Real-world evidence has been increasingly recognized as an important complement to clinical research. In clinical research, randomized controlled trials often have stringent inclusion criteria which may exclude certain patient groups, such as those with comorbidities. When clinical trial populations diverge from patient populations seen in a real-world care setting, insights gained might not be widely applicable to all people. Analyzing real-world data, such as clinical information recorded in electronic health records (EHR) as part of routine clinical care, can provide insights that are generalizable to real-world populations.
However, all real-world data does not provide the same level of value. Studies that rely on the structured fields contained within EHR-derived datasets will face limitations in terms of the breadth and depth of data available. Structured EHR fields only capture some types of information, such as patient demographics, treatments and diagnosis. There are structured clinical rating scales which describe illness features such as patient symptom presentation or severity. However, these take a long time to perform and are therefore infrequently used in clinical practice and often missing in structured fields.
Holmusk moves beyond structured data fields, solving for their limitations by leveraging unstructured data such as clinical notes. Unstructured EHR data is a rich source of clinical information and can be used alongside structured data to offer deeper patient characterization. Holmusk analyzes these unstructured data within clinical notes in a scalable way by using natural language processing (NLP). NLP extracts key clinical features and transforms them into discrete variables that can be used for research. This blog highlights just a few of the ways that research can benefit from leveraging NLP-enriched data, such as the data made available via NeuroBlu NLP.
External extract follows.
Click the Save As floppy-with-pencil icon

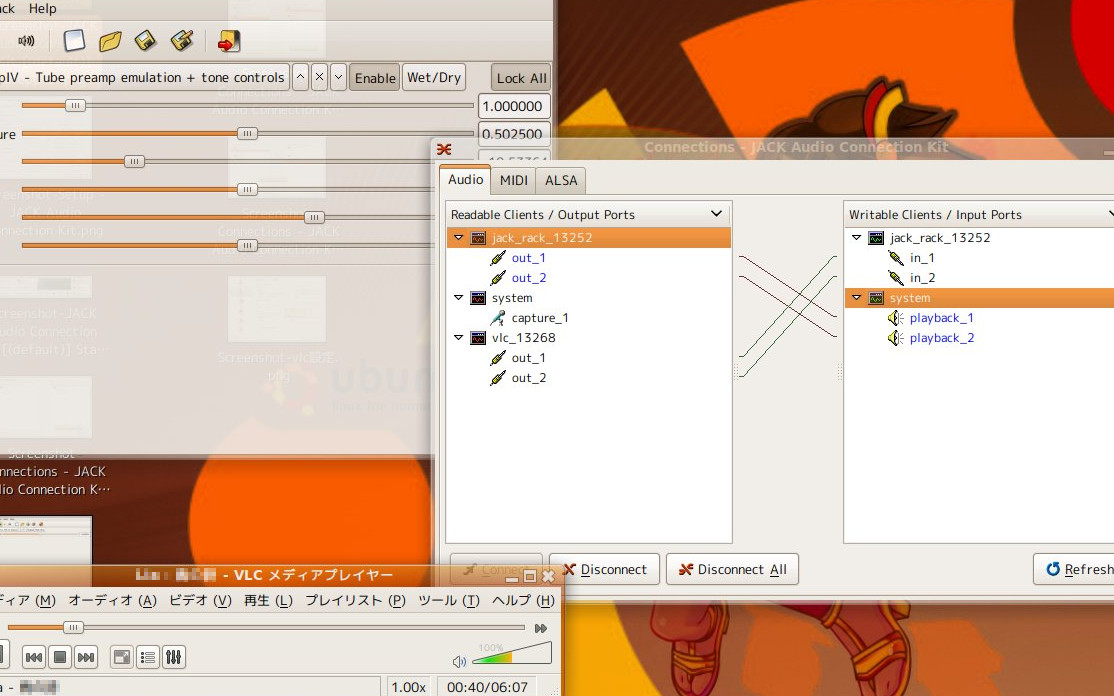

More granular patient phenotyping
Patient phenotyping is particularly challenging in the behavioral health field, as two people with the same diagnosis may experience different sets of symptoms and disease presentations. NLP-enriched data helps to solve for this by allowing researchers to access and aggregate information about clinical features and disease presentation in notes recorded by individual clinicians during clinical visits. At the 2022 Annual Congress of the Schizophrenia Internal Research Society (SIRS), we demonstrated that applying NLP to EHR data is an effective method to estimate positive and negative symptom burden in patients with schizophrenia and that a greater number of recorded positive or negative symptoms was associated with greater illness severity. With such dense data about each patient, it is easier to create a granular cohort of patients with similar features of research interest.
Clinical features which can be used as outcomes
The information extracted via NLP can not only be used in research studies to describe clinical features of patients but also their treatment or illness outcomes. For example, NLP can detect presence or absence of suicidality. This information could be used in a study that investigates features associated with mental health crisis as an outcome.
Better understanding of side effect burden
Holmusk is also working on NLP models that can extract information about side effects. This information, like symptoms, can also be used to characterize populations of interest. For example, a researcher could build a cohort of patients with schizophrenia who also experience tardive dyskinesia. An analysis we conducted and presented earlier this year at SIRS 2023 showed that using structured data to identify tardive dyskinesia (as defined by having the corresponding ICD-10 code in a patient’s record) is inadequate in capturing the true number of people who experience this side effect. Unstructured data can be used to account for similar gaps in official diagnosis.
Rapid, scalable, and cost-effective approach
NLP transforms unstructured notes into structured, and therefore analyzable, data. Previously, this information was accessible only through time-consuming, manual extraction that is nearly impossible to perform at scale. Although these same types of data can often be collected prospectively in a study, this would be quite costly, and studies often only capture the data that are relevant to their endpoints.
With NLP-enriched data, we can gain access to large cohorts with the potential for more comprehensive and precise phenotyping. Leveraging NLP can accelerate research and support the development of more targeted treatments—and we can do all of this at a faster pace and a lower cost than ever before.